Born with the chromosome disorder Trisomy 13, Annie had little chance of surviving to her teens, but her parents, Barbara and Tim Farlow, had taken comfort in the hospital’s assurance that their daughter’s genetic disorder, also known as Patau syndrome, wouldn’t preclude her from receiving the same level of care as any other child suffering from a medical condition.
But months after Annie’s death, the Farlows discovered that physicians at the hospital had not initiated emergency resuscitation measures in their daughter's case with the same alacrity as they would in others. They also found out that a physician had placed a “do not resuscitate” order on Annie’s chart before obtaining their consent, and subsequently their daughter had been administered an undisclosed quantity of narcotics that, in the Farlows' opinion, could have caused her "unexplained, rapid" decline.
The circumstances surrounding Annie’s death have left the Farlows asking age-old questions that plague Canadian patient advocates, health care professionals, ethicists and policy makers in the face of growing health care resource scarcity: When is it appropriate to limit or withdraw potentially beneficial treatment? Who should make those decisions? How should decisions be made?
“I never took the position that my daughter had a right to any and all treatments, but the unilateral decisions we believe the doctors made should have been made transparently. We have a right to know and appeal the limits of the system, and be provided with whatever care is possible within its confines. Not only do I believe my daughter was denied a chance to prolong her life, the secrecy in which decisions seem to have been made also meant she was denied timely palliative care, and she suffered greatly at the end.”
Health expenditures consume more than 50% of revenues in six of Canada’s 10 provinces, not including federal transfers, and are on pace to consume some 75% of revenues in five provinces by the year 2019, according to the Fraser Institute (www.fraserinstitute.org/WorkArea/DownloadAsset.aspx?id=3411).
Canada’s aging population and the ongoing development of expensive therapies for life-threatening illnesses are further escalating pressures on the health care system, particularly intensive care units. Surveys estimate that Ontario, among other provinces, will need 80%–93% more intensive beds over the next 20 years, while about 87% of intensive care physicians indicated they had provided “futile” care at least once in the previous year (http://www.cmaj.ca/cgi/content/abstract/177/10/1201?ijkey=90110ebfb38e9dc79c26cfd0ffc266868702b7d4&keytype2=tf_ipsecsha).
“It’s evidenced in things like the exclusion criteria built into new provincial pandemic planning protocols. In the case of a flu pandemic, for example, having a developmental disability now excludes you from access to a ventilator.”
Such protocols set a precedent for withholding and withdrawing beneficial treatment from vulnerable groups, she argues.

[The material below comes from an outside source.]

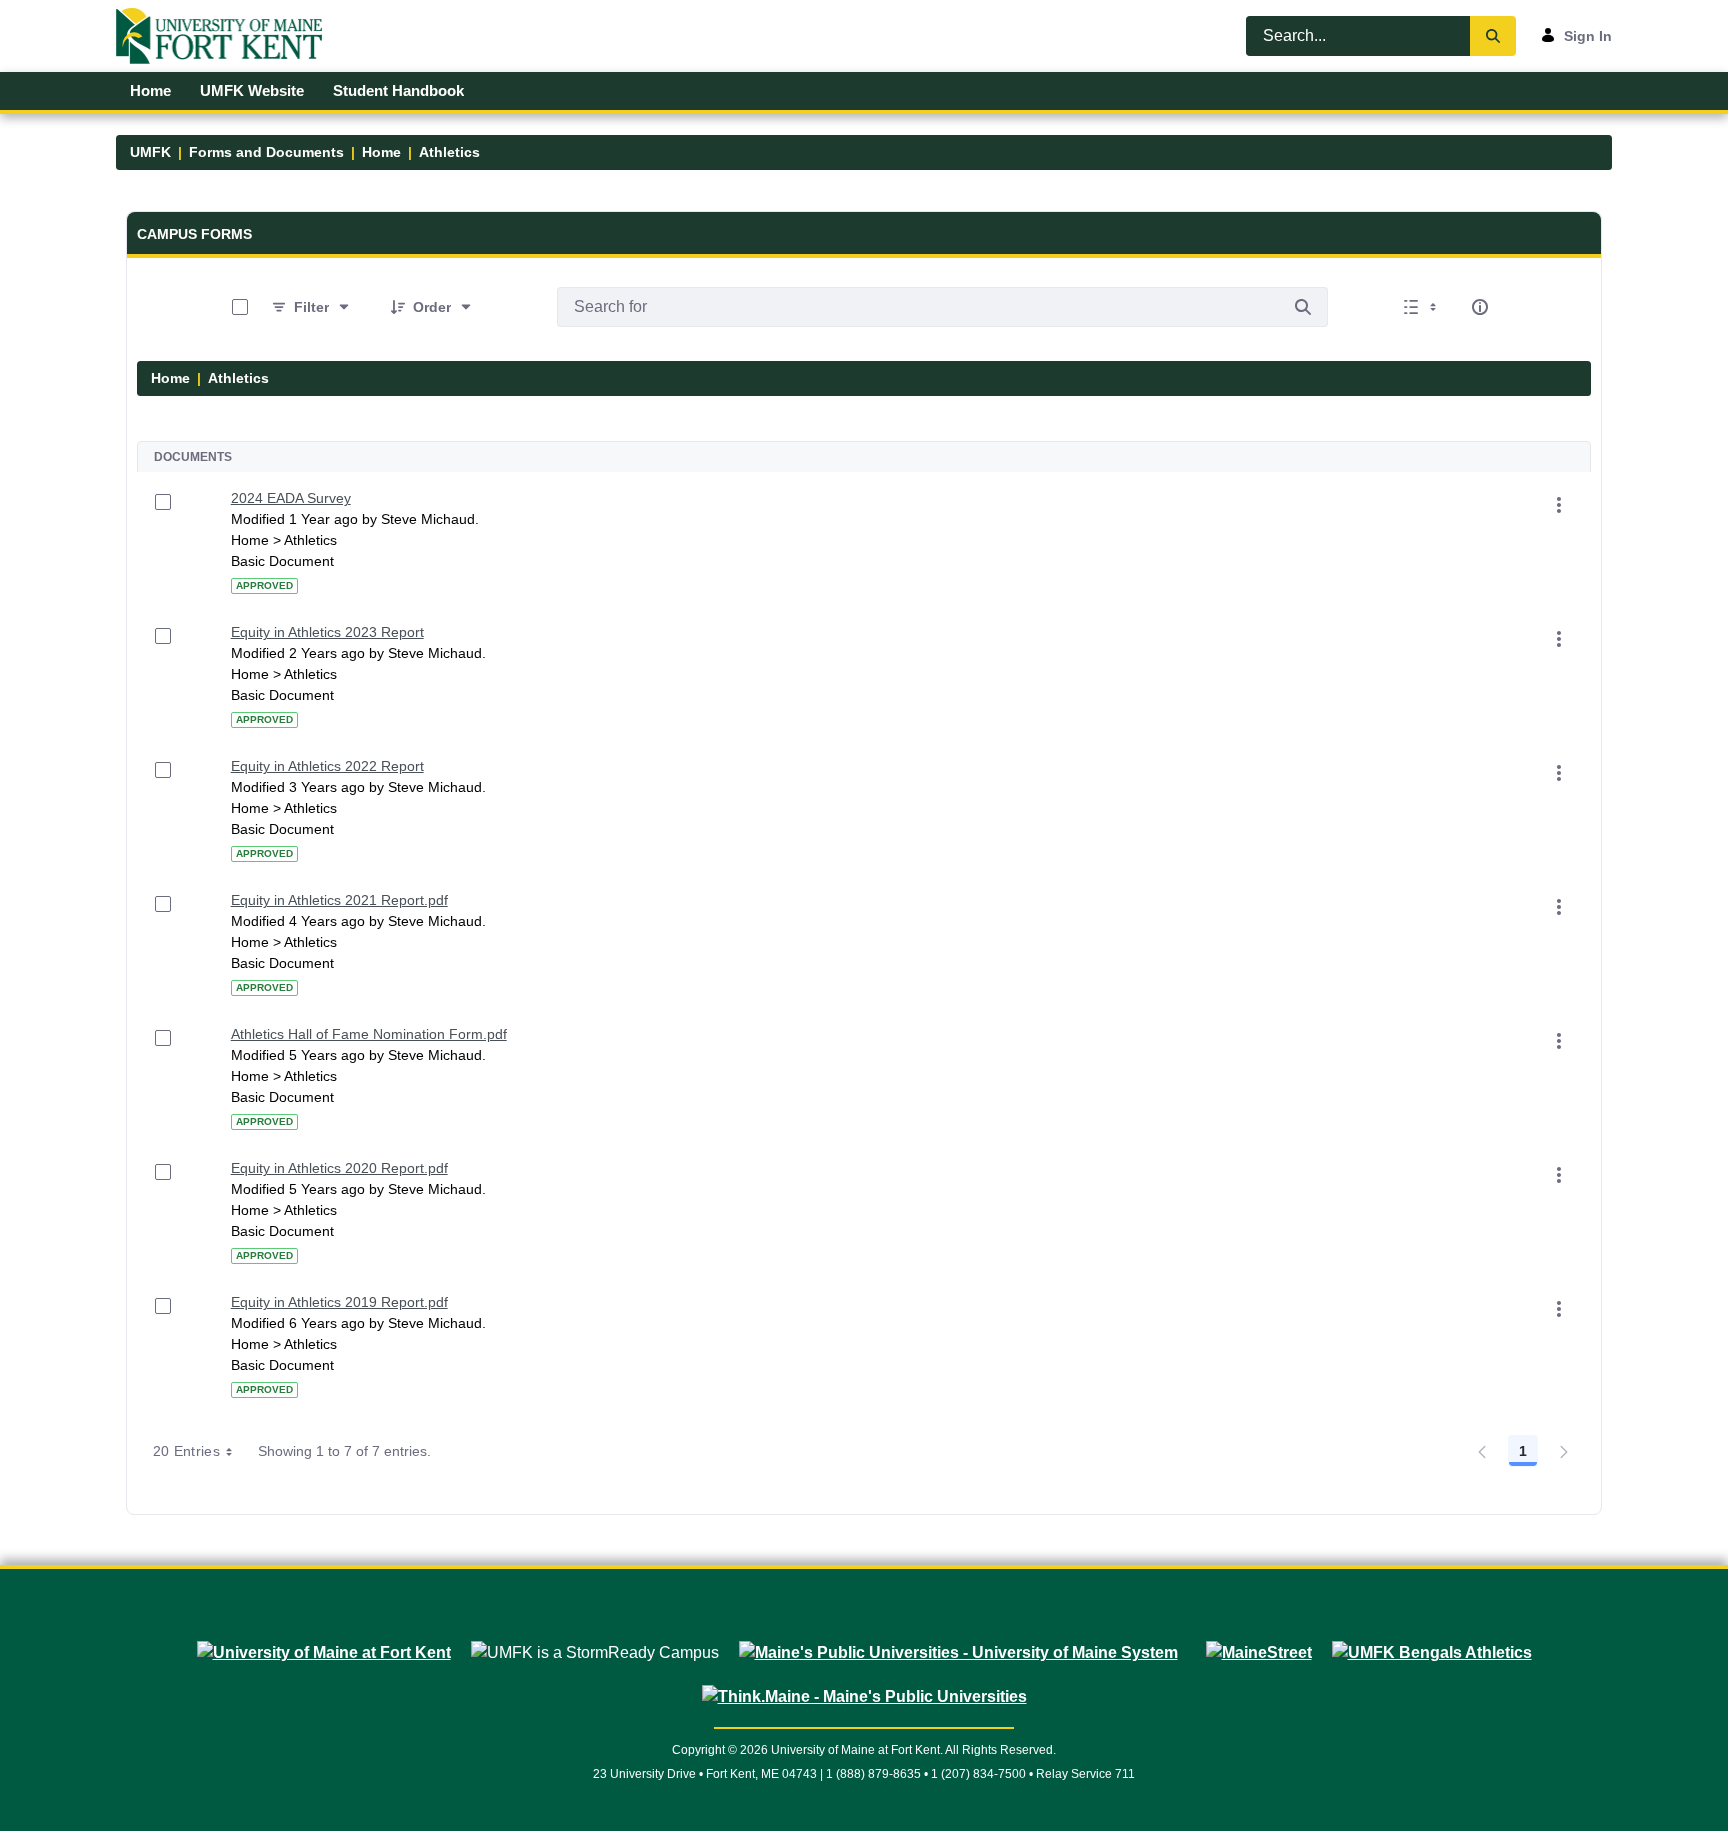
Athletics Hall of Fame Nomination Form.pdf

Under Canadian law, doctors do not have to provide treatment that they deem “futile." However, without clear consensus about what constitutes futility, clinicians have no clear standard for weighing medical versus nonmedical criteria in their decision making.
“the use of considerable resources without a reasonable hope that the patient would recover to a state of relative independence or be interactive with their environment.”
“These are really existential questions about judging quality of life. I worry we’ll get to a place where we’re the sum of our illnesses. I know that if there’s one respirator and two people, one who will need it for 12 hours and the other who will need it for the rest of their life, there’s a split second allocation decision that’s going to be made, and likely in the favour of the healthier person.”
Some 80% of resource allocation decisions are currently made by physicians at the bedside, effectively putting physicians in the role of “double agents,”
“There’s a clear ethical rule that a doctor has a primary obligation of personal care for each patient, meaning a doctor cannot put the interests of a group, society or another patient in front of the best interests of the patient he or she is treating.”
“At an institutional level, hospitals and health authorities have an obligation to take into account other people’s requirements, rights and needs, and can put efficiency ahead of any one patient in ways a doctor cannot.”
“No one wants to be seen as the person that started the conversation on who we exclude from universal health care. But we’re already excluding people like my daughter in other subtle ways, so the time to talk is now.”
This is exactly what we can expect under Obamacare.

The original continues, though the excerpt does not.